Mexican Painting
Mexican painting has gone through different representative moments with artists whose proposal doesn’t only focus on style and themes, but on leading ideologies that were taken to all aspects of their lives. [1]
Contents
Prehistoric Painting
It is said that the oldest paint in America was found in caves (rock shelters) of Baja California Sur (6 to 12 thousand years old). Images of men and women, and wildlife are the most common paintings on this Mexican rock-shelters. Land animals depicted include rabbits, mountain sheeps, and deers, as well as marine mammals, fish, and shorebirds. [2]
Pre-Hispanic Era
Painting is one of the most ancient arts in Mexico.
Aztecs and Mayans, painted on the walls of their temples and tombs. In Mayan culture one may find interesting paintings in Bonampak frescoes. The civilizations of pre-Hispanic Mexico recorded their histories, religious beliefs, and scientific knowledge in books called "codices". [3]
A main function of Aztec Art was to express religious and mythical concepts to legitimize the power of the State. This artistic language spoke predominantly through the form of iconographic symbols and metaphors. For example, the image of the eagle symbolized the warrior and the sun at its zenith. Images of serpents were linked to the gods Tlaloc and Huitzilopochtli, and thus were represented as water or fire serpents, respectively. [4]
Colonial Era
The Baroque style was developed also in New Spain in its Colonial era; although, it incorporated Indian decorative motifs. Religious paintings intended for churches and portraits of aristocrats were the current subject in this Colonial era. From the XVI to the XVIII Century, Mexican painting played an important didactic role; Because the colonists wanted to make a good impression, some of New Spain's finest artists were hired to paint casta cycles. [5] Miguel Cabrera (1695 - 1768), Cristóbal de Villalpando (ca. 1649 - 1714) and Juan Correa (1646 - 1716) are the best-known painters of New Spain. Baltasar Echave Rioja, Luis Juárez, his son José Juárez and José de Ibarra are also remarkable painters.

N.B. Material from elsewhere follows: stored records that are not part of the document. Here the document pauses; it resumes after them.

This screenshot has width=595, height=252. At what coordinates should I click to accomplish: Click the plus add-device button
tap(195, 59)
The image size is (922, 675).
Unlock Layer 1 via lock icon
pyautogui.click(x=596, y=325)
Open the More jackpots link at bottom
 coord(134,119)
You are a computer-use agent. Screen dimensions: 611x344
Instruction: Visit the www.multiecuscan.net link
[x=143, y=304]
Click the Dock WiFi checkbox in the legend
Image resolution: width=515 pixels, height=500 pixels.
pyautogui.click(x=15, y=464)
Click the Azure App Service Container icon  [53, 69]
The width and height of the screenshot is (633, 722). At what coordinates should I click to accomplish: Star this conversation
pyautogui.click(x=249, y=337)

Caravaggio, Bartolomé Esteban Murillo and specially Francisco de Zurbarán as Pintor del Rey, had a lasting influence on this Colonial art.


XIX and early XX Century

Different European Schools during XIX and XX Century, had influence in Mexican painters. Pelegrín Clavé, Santiago Rebull, José Salomé Pina, Juan Cordero, Hermenegildo Bustos, Félix Parra, José Obregón, Leandro Izaguirre, Daniel del Valle, Jose Maria Velasco, Joaquin Clausell and Germán Gedovius (1867–1937) are the main figures in this era.
The two major representative figures of 19th-century Mexican landscape painting, Eugenio Landesio and José María Velasco, met on one of their excursions to the countryside to do outdoor paintings of national landscapes. [6] Joaquín Clausell is Mexico's best known Impressionist painter.


XX Century
Some of the most important figures in this era are: Rufino Tamayo, Francisco Goitia, Frida Kahlo, Juan O'Gorman, Remedios Varo, Leonora Carrington, Gunther Gerzso, Jose Luis Cuevas, Rafael Coronel and Juan Soriano as well as Mexico’s great muralists Diego Rivera, Jose Clemente Orozco and David Alfaro Siqueiros.

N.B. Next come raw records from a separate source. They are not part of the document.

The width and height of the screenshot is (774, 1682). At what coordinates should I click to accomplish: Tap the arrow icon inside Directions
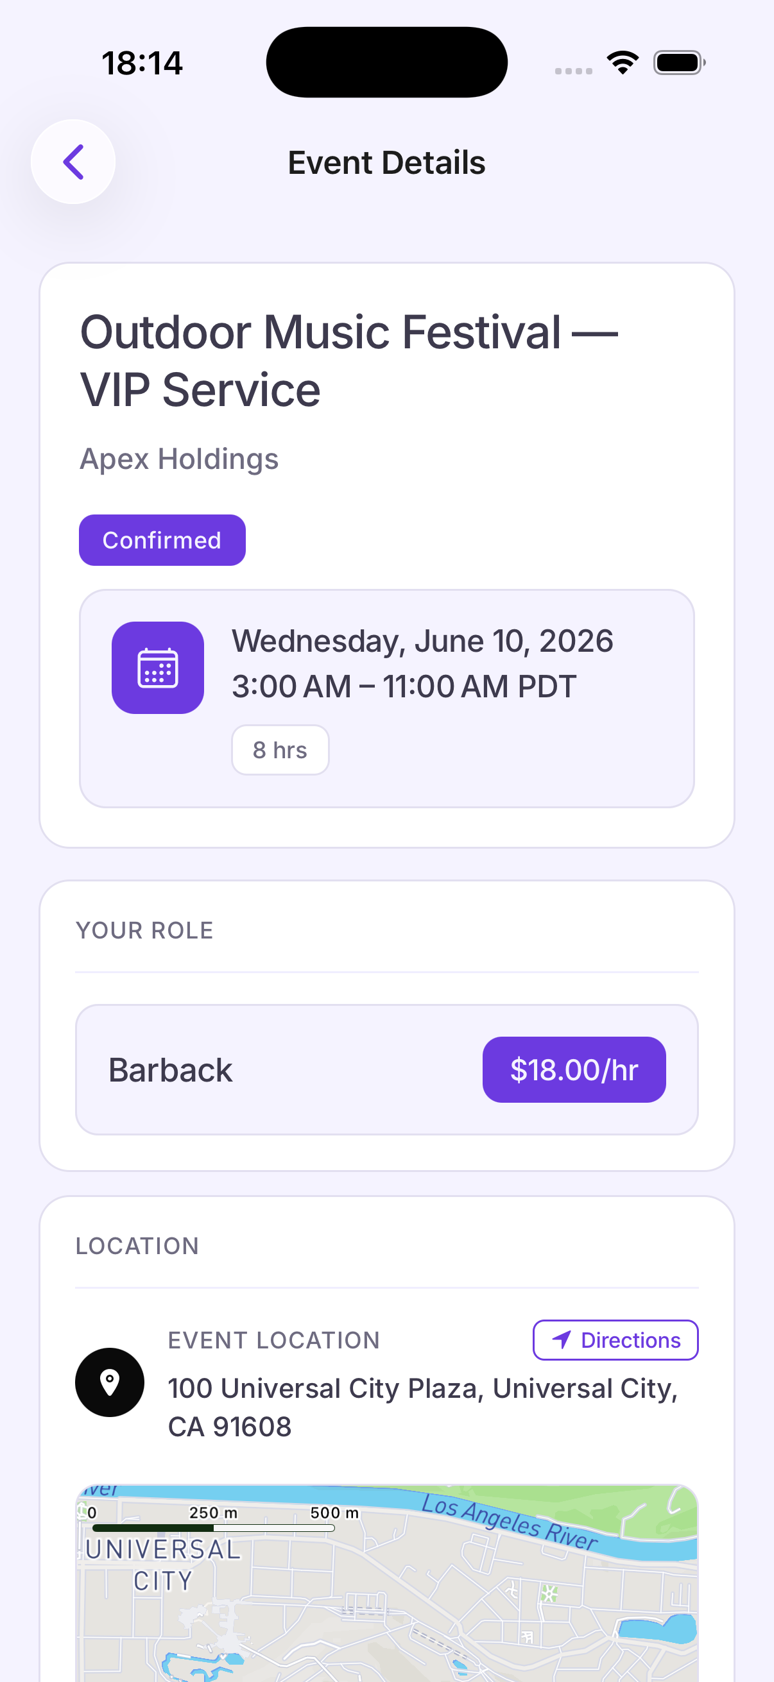click(562, 1340)
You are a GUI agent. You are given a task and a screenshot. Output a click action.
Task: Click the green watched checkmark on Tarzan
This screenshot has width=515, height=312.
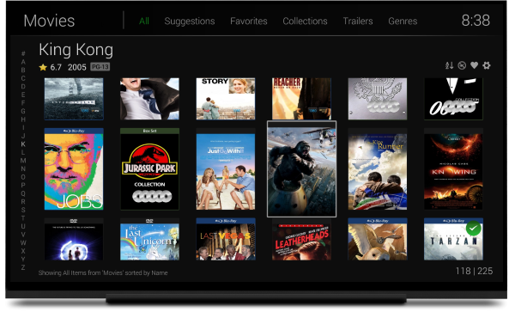click(x=473, y=228)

Tamayo painted on an easel and his models were the masters of Modern Art, Picasso, Cezanne, and Braque. His subjects, however abstractly treated, were Mexican to the core. [7]
Gunther Gerzso is best known for his geometric abstractions. In painting, Gerzso moved from Surrealism to Abstract Expressionism.

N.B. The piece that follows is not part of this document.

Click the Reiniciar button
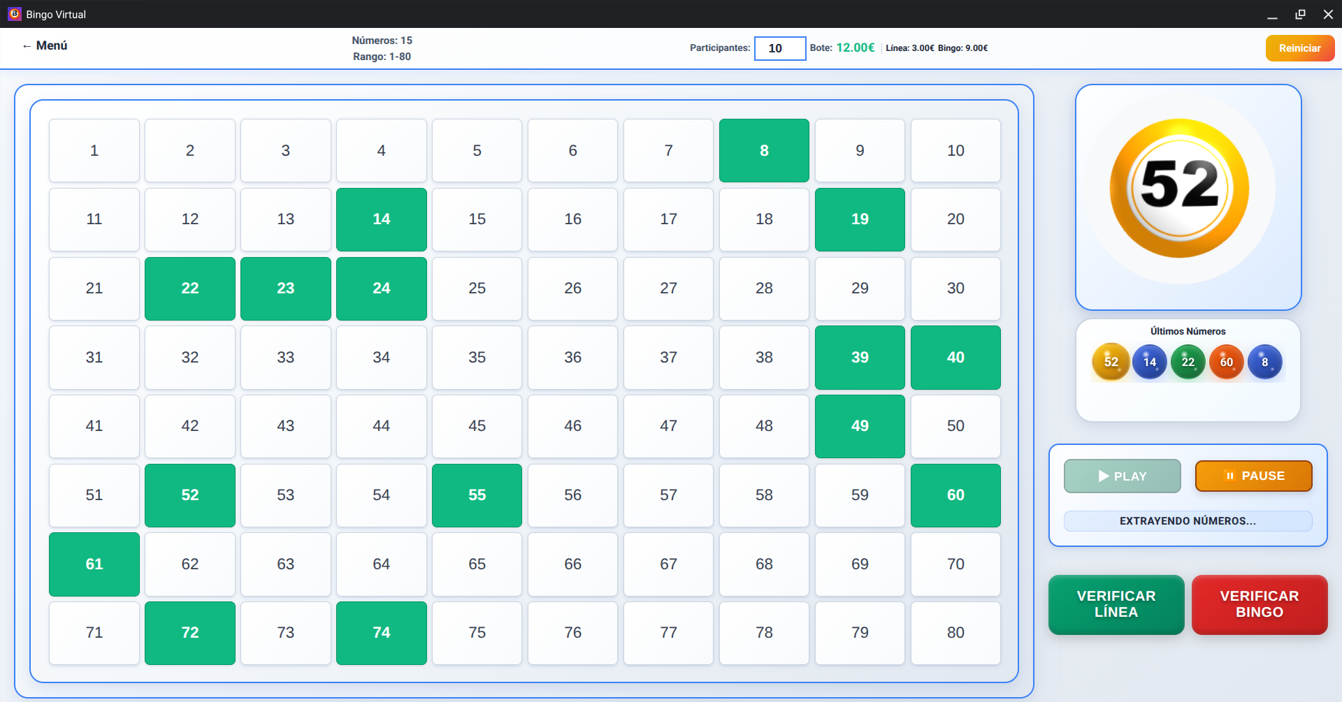1342x702 pixels. click(x=1299, y=48)
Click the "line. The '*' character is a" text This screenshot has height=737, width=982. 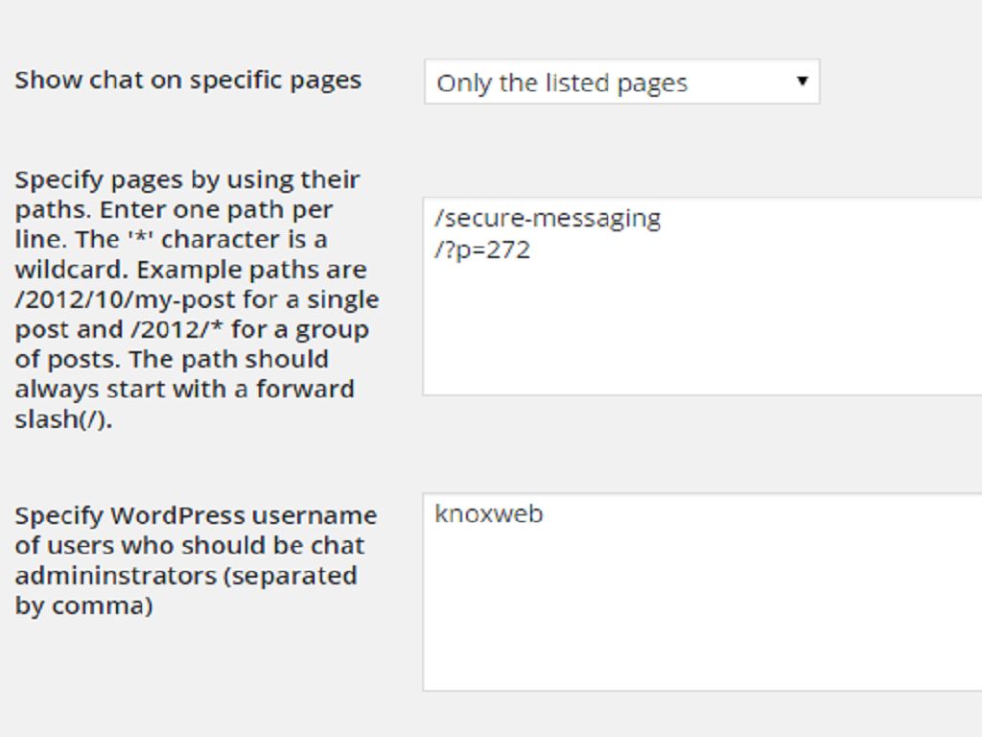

The painting of Frida Kahlo may be classified as Surrealism or Magic Realism.
Diego Rivera, Flower Day, 1925.
Muralism
The Mexican Modernist School (and muralists) abandoned the solemn and detached art of Europe and instead embraced bold New World imagery full of color and human activity. [8] Some remarkable painters of this time are: Diego Rivera, David Alfaro Siqueiros, and José Clemente Orozco. Gerardo Murillo (Dr. Atl) is another important painter of this School, but he also painted traditional landscapes and contemporary art experiments.
"Mural en Cerámica II" by Luis Nishizawa.
See also
- Painting Masterpieces
- Golden Age of Spanish Painting
- Mexican Painters
- Mexican Painting Masterpieces
- Mexico by World Painters
- Mexican Still Life Painting
- Bartolomé Esteban Murillo

External links
- The Arts in Latin America, 1492–1820
- Casta painting and colonial latin america at the americas society by Yasmin Ramirez.
- Colonial Painting
- Mexican painting Franz Mayer Museum.
- Rufino Tamayo at 91 By Mark A. Uhlig, THE NEW YORK TIMES.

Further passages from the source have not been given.